Страница 19 из 52
Выступление Пруста против Сент-Бёва – это еще и предупреждение его будущим исследователям и биографам: он предвидел, каким страшным может предстать его собственный облик в их книгах. Затворничество в запущенной комнате со стенами, обитыми суберином (пробковым покрытием) – для защиты от шума, ингаляционный прибор и клубы окуриваний, помогавшие ему от астмы, ночной образ жизни, гомосексуализм… В воспоминаниях одного из современников запечатлен жутковатый его портрет незадолго до смерти: длинное пальто, “большие глаза египетской танцовщицы”, черные круги под глазами, прямые, черные, длинные, плохо подстриженные волосы, запущенные усы. Грязный пристежной воротничок, затертый галстук, болтающиеся брюки, сшитые десять лет назад. “У него был вид гадалки”, “несмотря на свои усы он похож на шестидесятилетнюю еврейскую даму со следами былой красоты”… Разумеется, в молодости он был не таким. Разумеется, это человек при смерти, махнувший на себя рукой, человек в погоне за утраченным временем, торопящийся закончить книгу и знающий, что смерть его опередит. Имеет ли это какое-либо отношение к автору “Под сенью девушек в цвету?” Смертная, изношенная, обреченная оболочка – и великая душа (не побоимся высокого слова), создавшая несравненный роман о любви.
9.

__УСЛОВИЯ ЗАДАНИЯ__:
Ответьте на вопросы по фрагменту о Прусте.
(a) Чем были обиты стены комнаты, в которой затворился Пруст, и для чего?
(b) Сколько лет назад были сшиты его болтающиеся брюки?
(c) Что, согласно последнему предложению фрагмента, создала великая душа?

Записи поиска элементов

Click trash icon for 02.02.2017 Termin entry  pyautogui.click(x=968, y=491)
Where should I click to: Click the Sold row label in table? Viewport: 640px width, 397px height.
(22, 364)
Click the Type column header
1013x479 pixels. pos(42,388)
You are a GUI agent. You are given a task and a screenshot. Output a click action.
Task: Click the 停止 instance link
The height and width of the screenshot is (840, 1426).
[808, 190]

==

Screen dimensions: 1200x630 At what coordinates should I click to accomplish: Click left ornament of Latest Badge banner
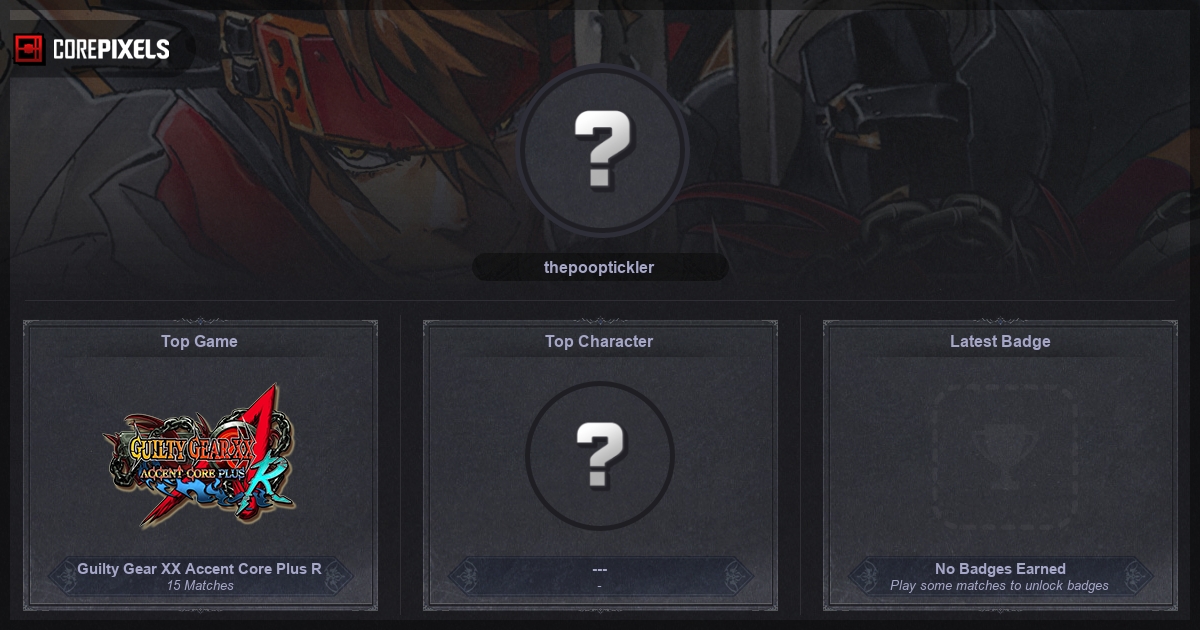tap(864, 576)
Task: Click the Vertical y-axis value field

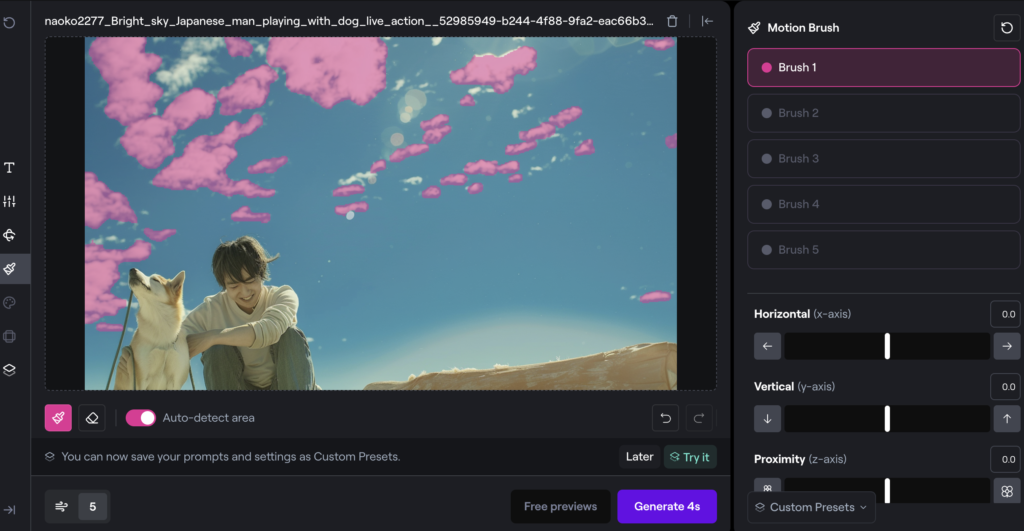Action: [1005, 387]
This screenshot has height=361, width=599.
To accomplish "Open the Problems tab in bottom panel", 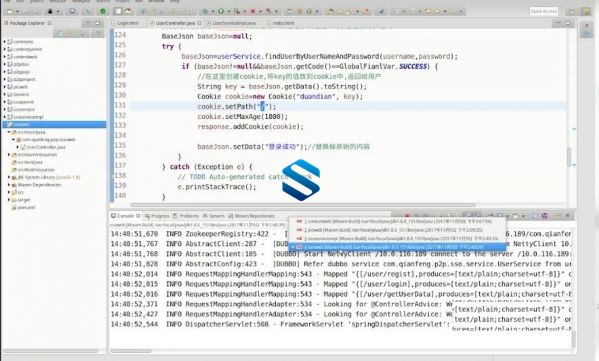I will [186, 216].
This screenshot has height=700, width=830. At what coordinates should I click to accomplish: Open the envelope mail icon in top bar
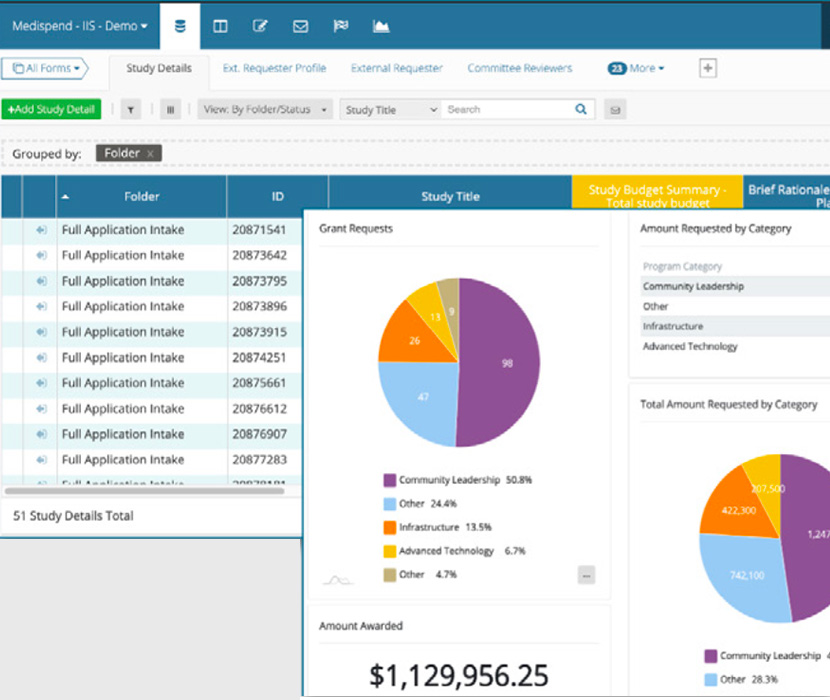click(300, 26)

__ПОЛНЫЙ ОТВЕТ__:
(a) Суберином (пробковым покрытием), для защиты от шума.
(b) Десять лет назад.
(c) Несравненный роман о любви.